» **INFORMATION SHOWN**
-*-*-
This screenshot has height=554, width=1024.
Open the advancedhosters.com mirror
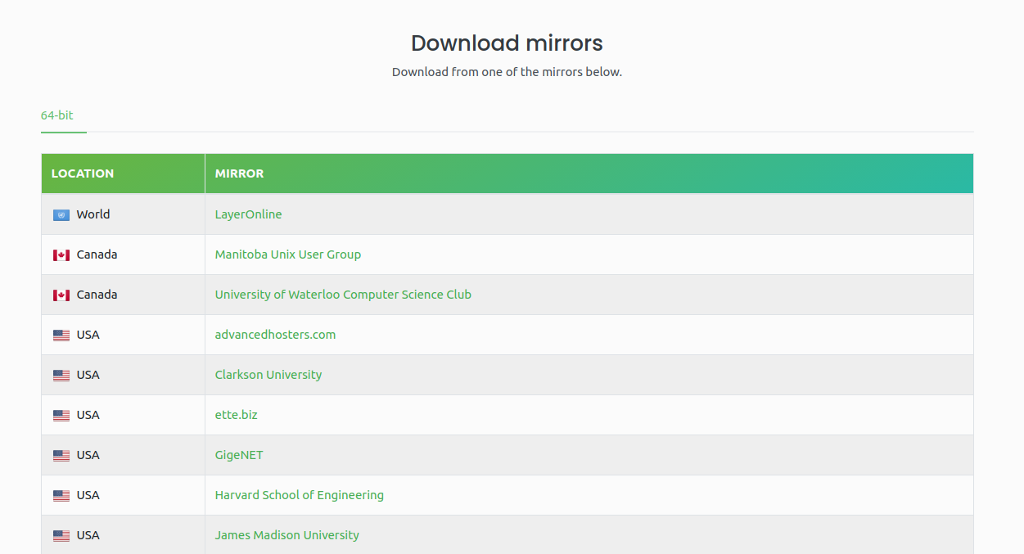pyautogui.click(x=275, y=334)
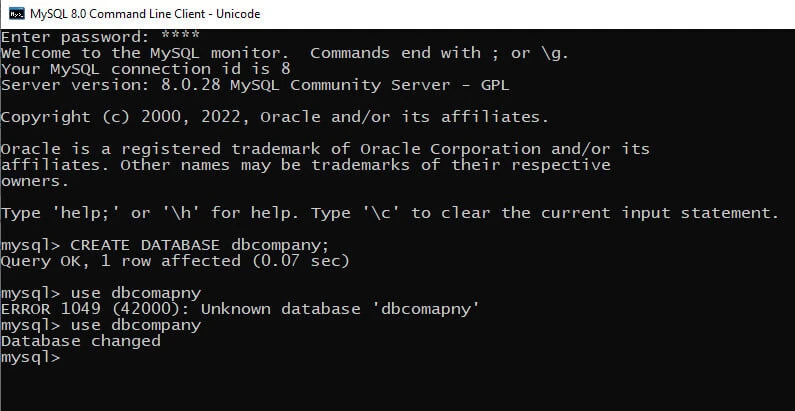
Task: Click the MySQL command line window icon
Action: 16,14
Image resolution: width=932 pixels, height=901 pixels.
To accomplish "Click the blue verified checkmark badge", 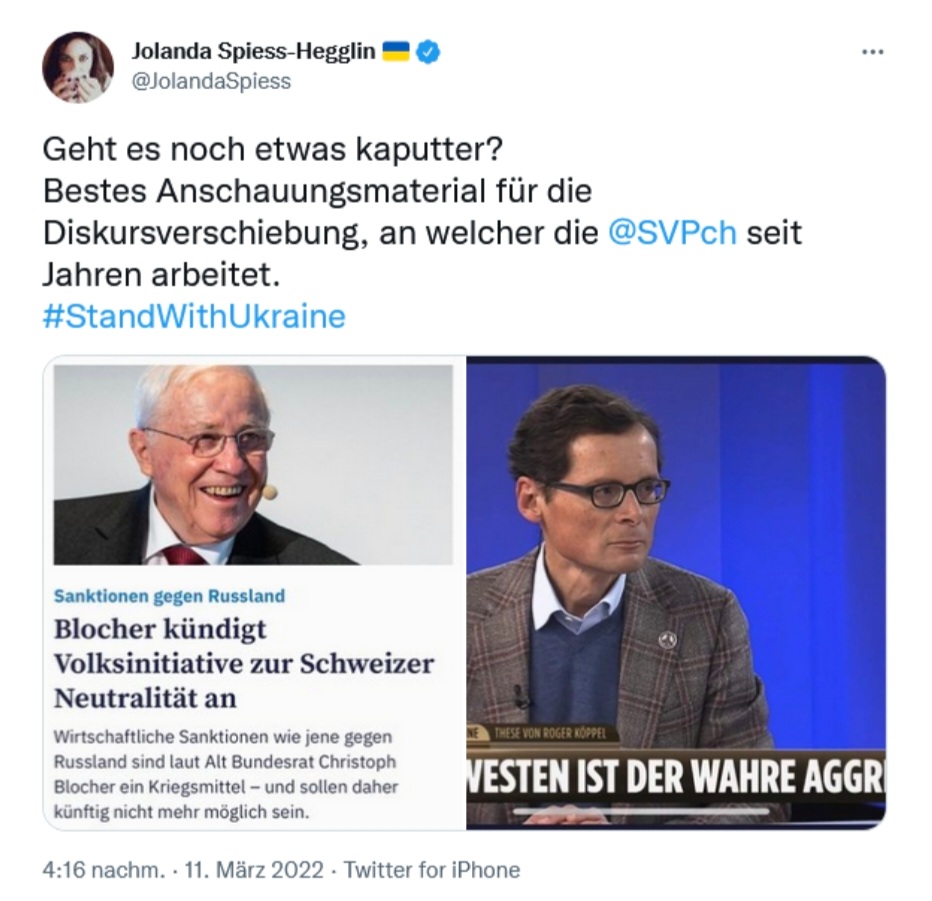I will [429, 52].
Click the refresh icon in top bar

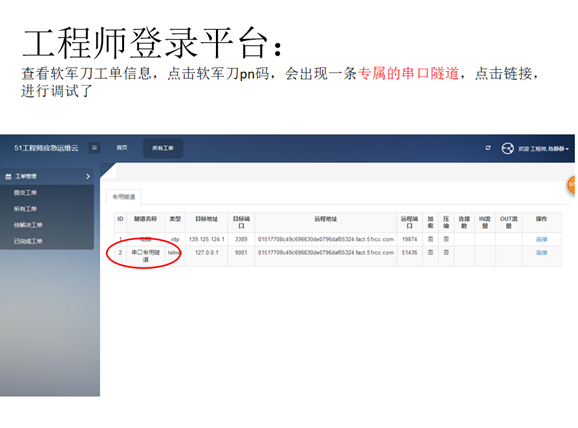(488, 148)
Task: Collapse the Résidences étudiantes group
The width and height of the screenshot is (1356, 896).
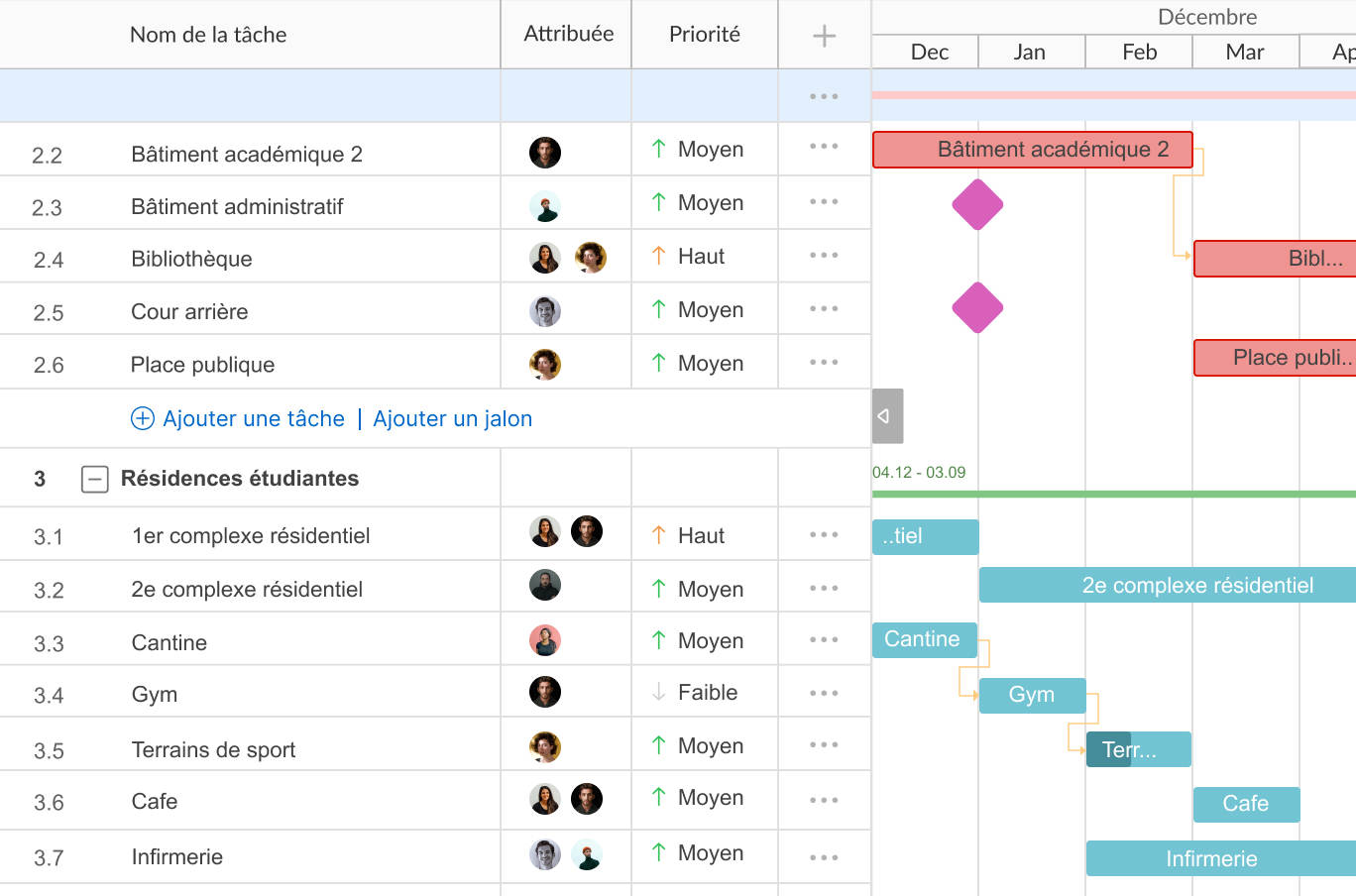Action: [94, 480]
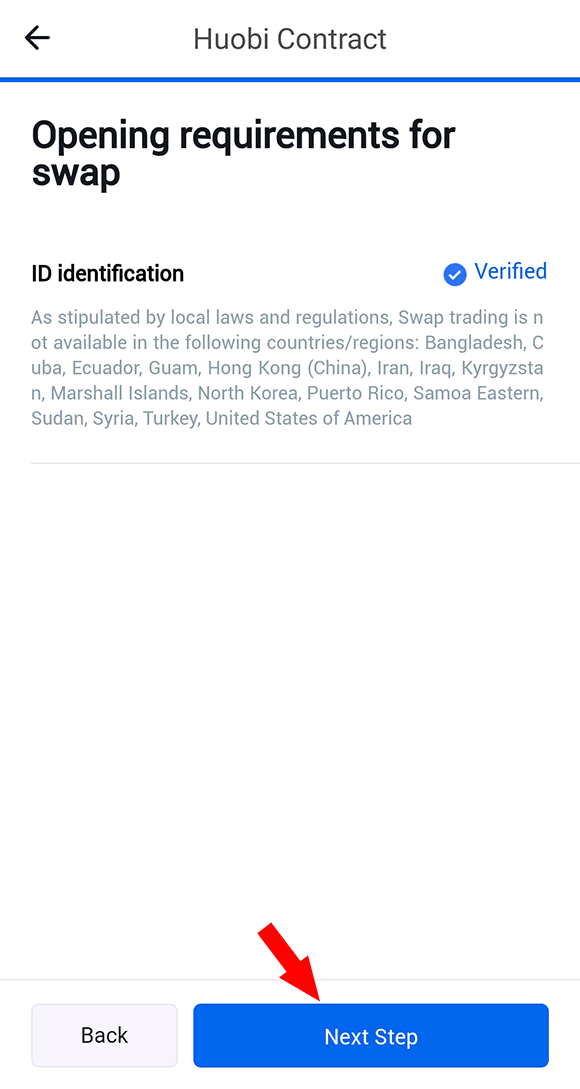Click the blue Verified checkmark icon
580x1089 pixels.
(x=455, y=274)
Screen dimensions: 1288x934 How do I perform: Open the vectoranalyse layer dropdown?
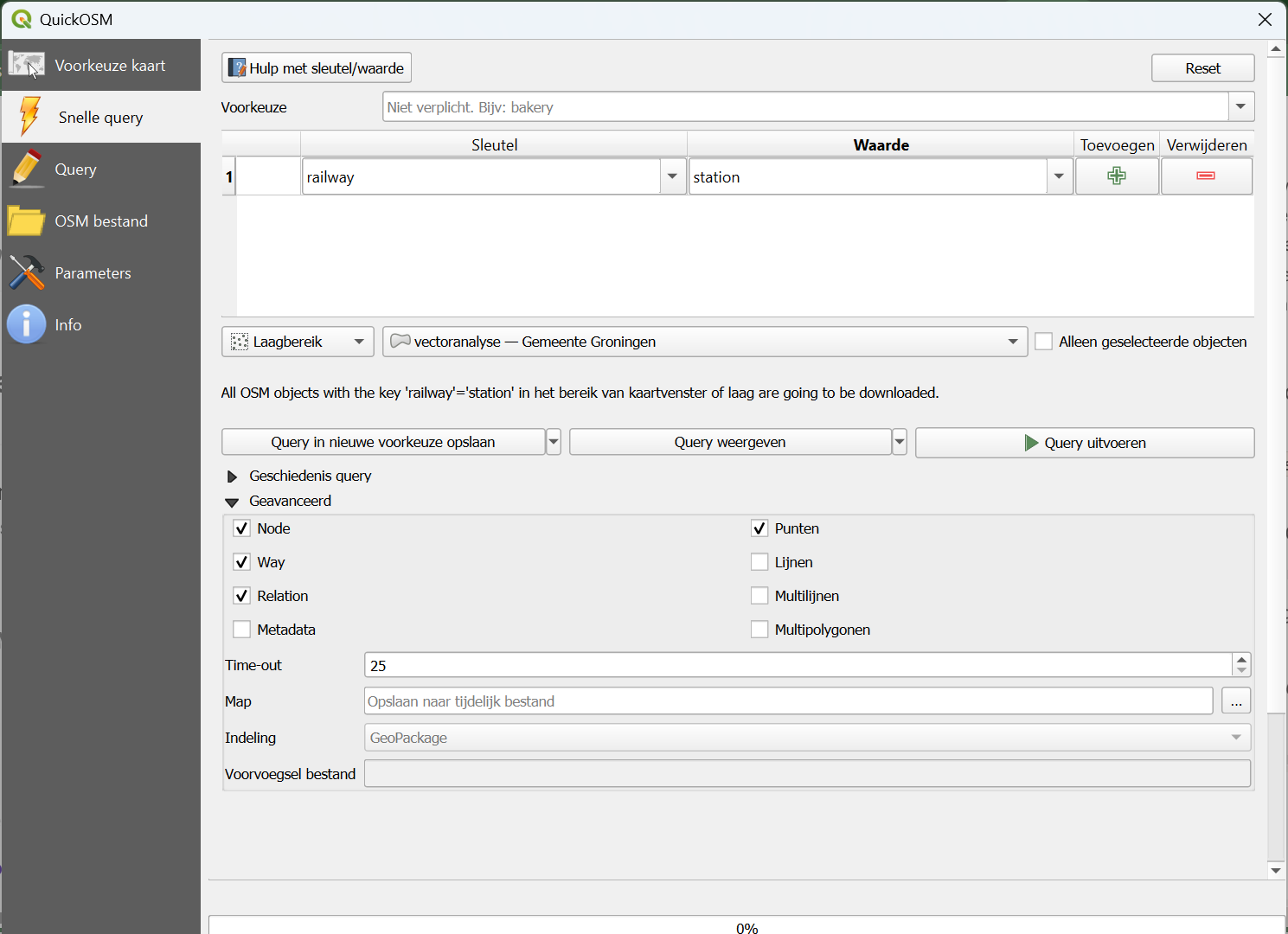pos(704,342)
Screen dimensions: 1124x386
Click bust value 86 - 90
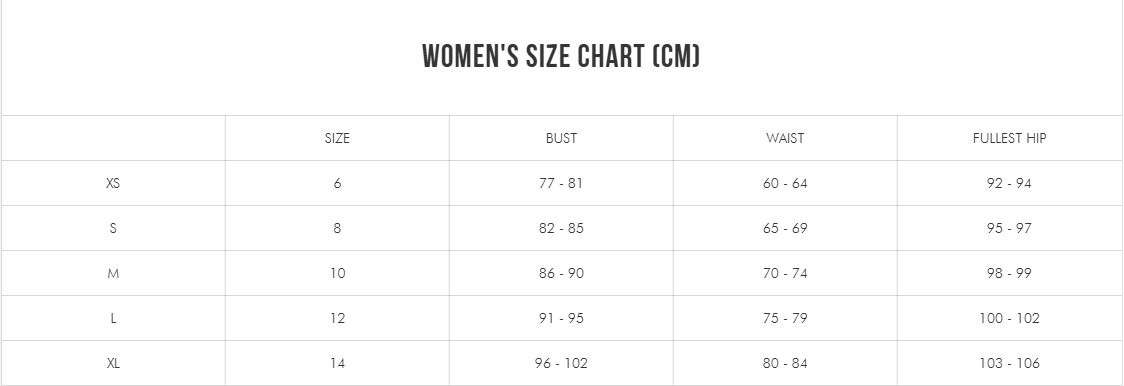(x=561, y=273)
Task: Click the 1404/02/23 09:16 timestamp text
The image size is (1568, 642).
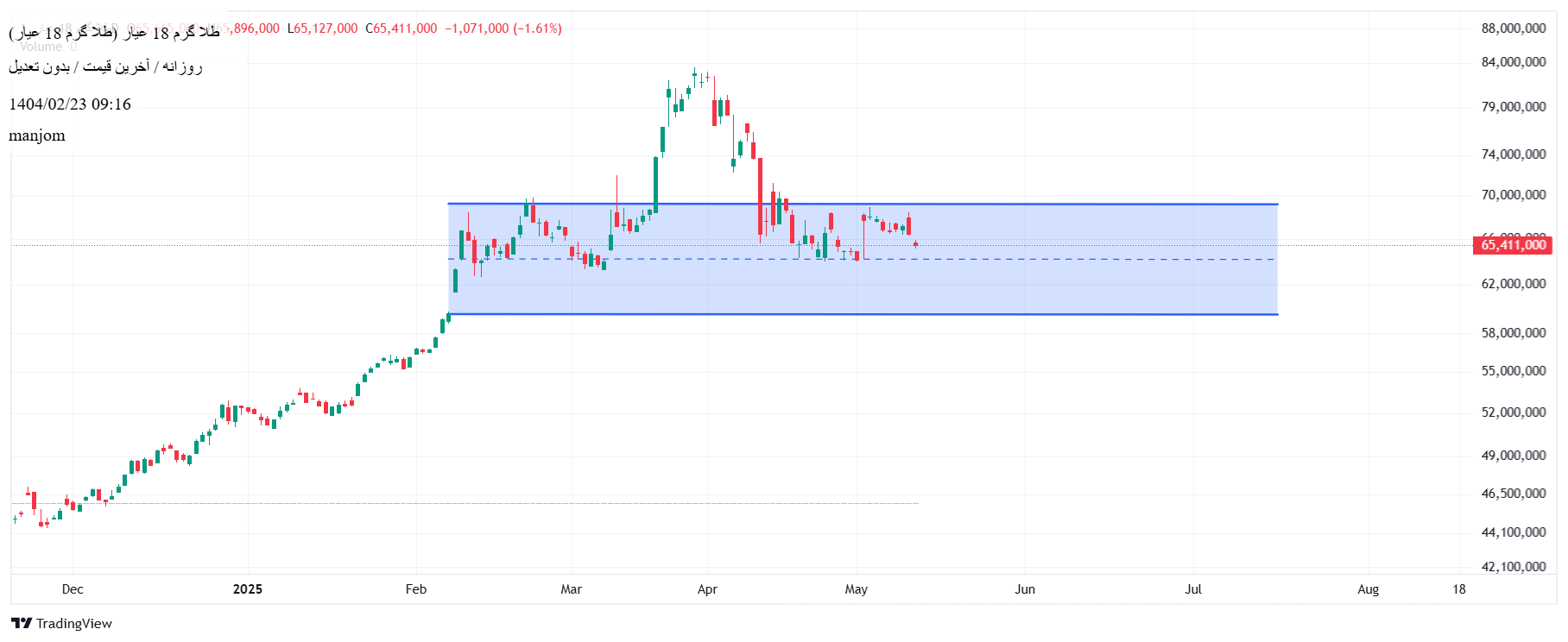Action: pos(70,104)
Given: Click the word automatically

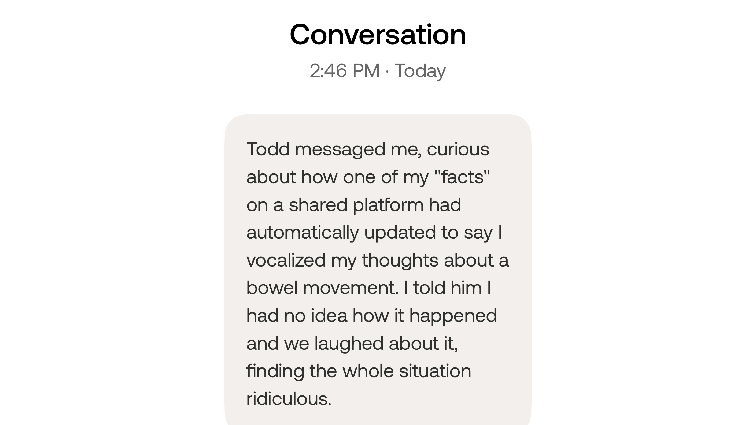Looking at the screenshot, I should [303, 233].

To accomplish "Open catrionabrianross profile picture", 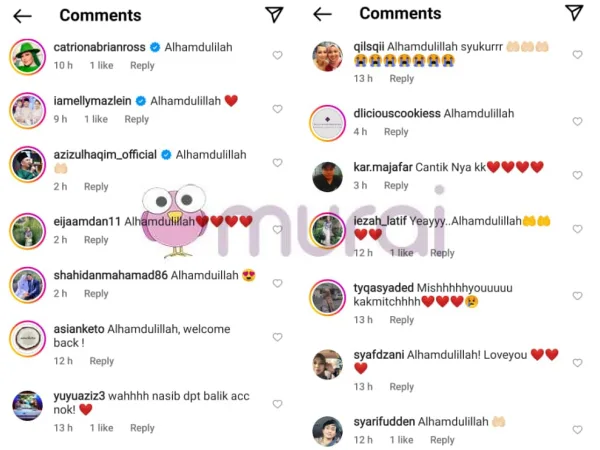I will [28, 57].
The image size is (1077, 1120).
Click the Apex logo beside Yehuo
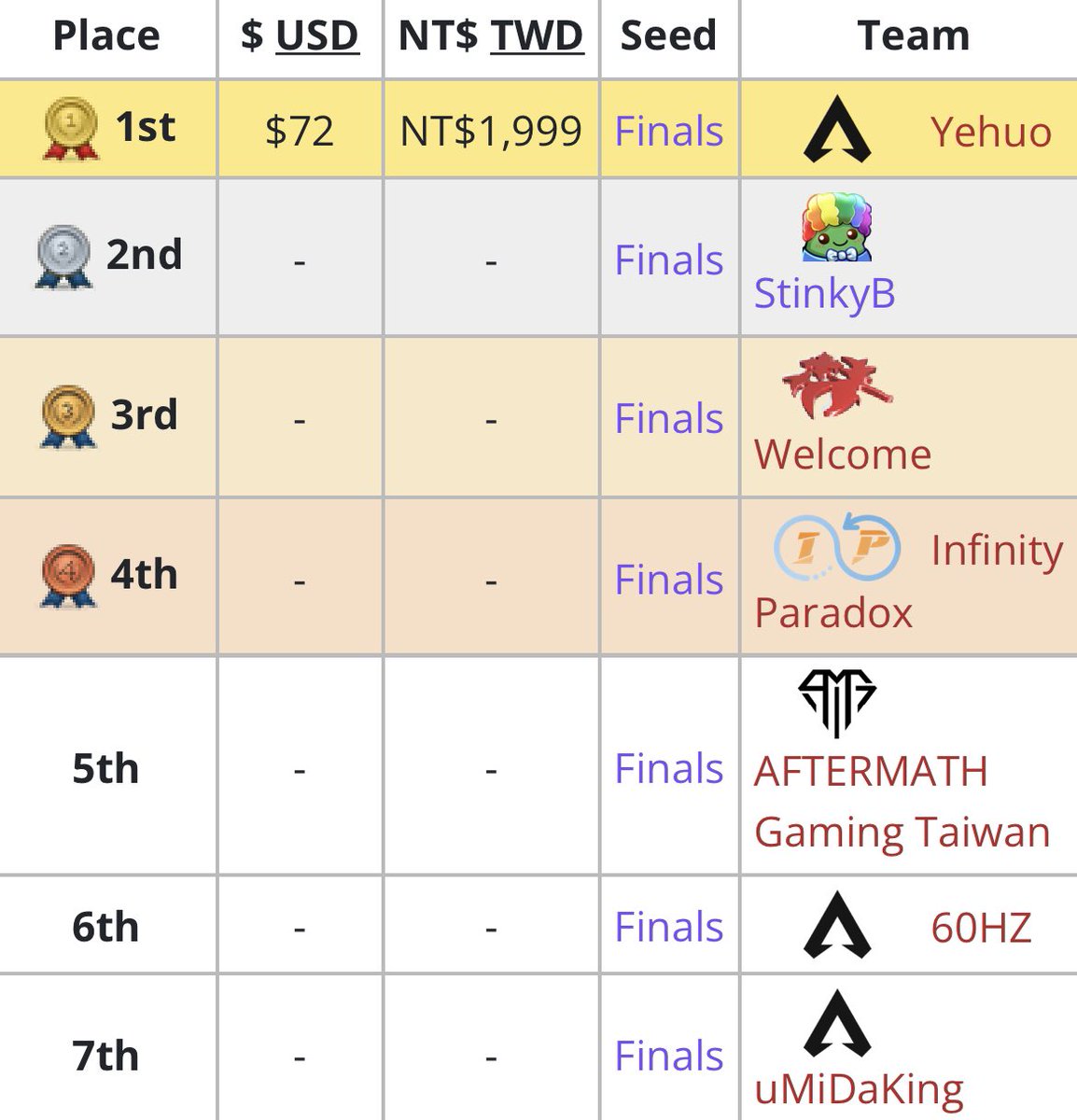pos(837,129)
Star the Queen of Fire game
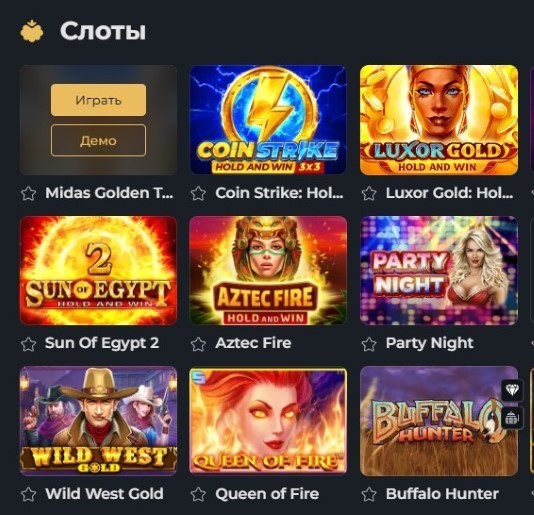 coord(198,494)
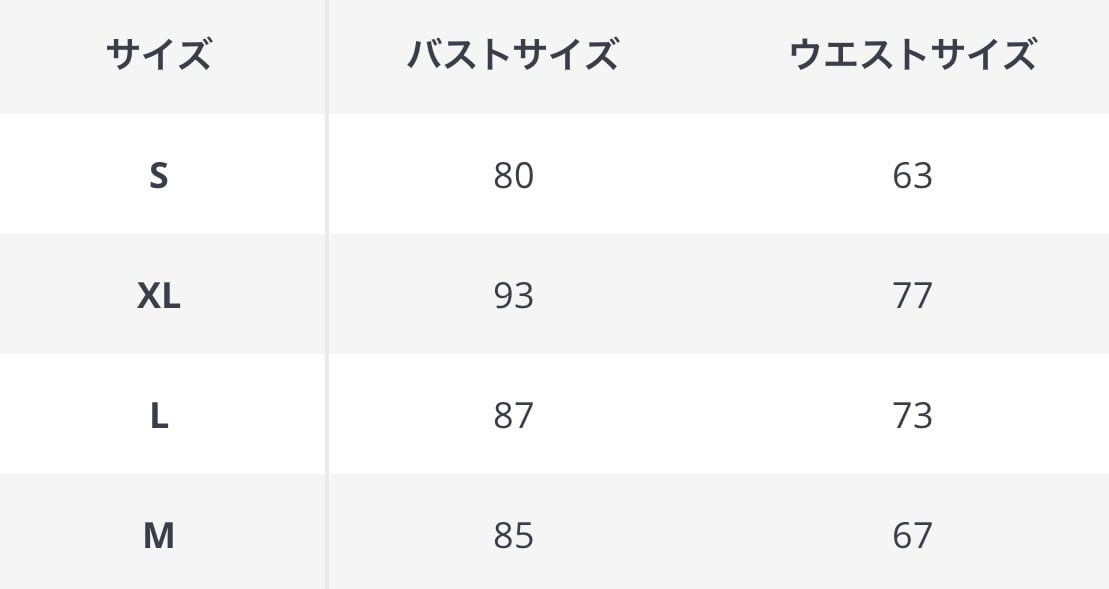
-*-*-
» **WORK INSTRUCTIONS**
Take the line that contains "The image size is (1077, 1120)." and every line after it to the end of the records above; quote them exactly, leaving out the pictures.

» **YOUR SOLUTION**
The image size is (1077, 1120).
Click the Apex logo beside Yehuo
pos(837,129)
Star the Queen of Fire game
 coord(198,494)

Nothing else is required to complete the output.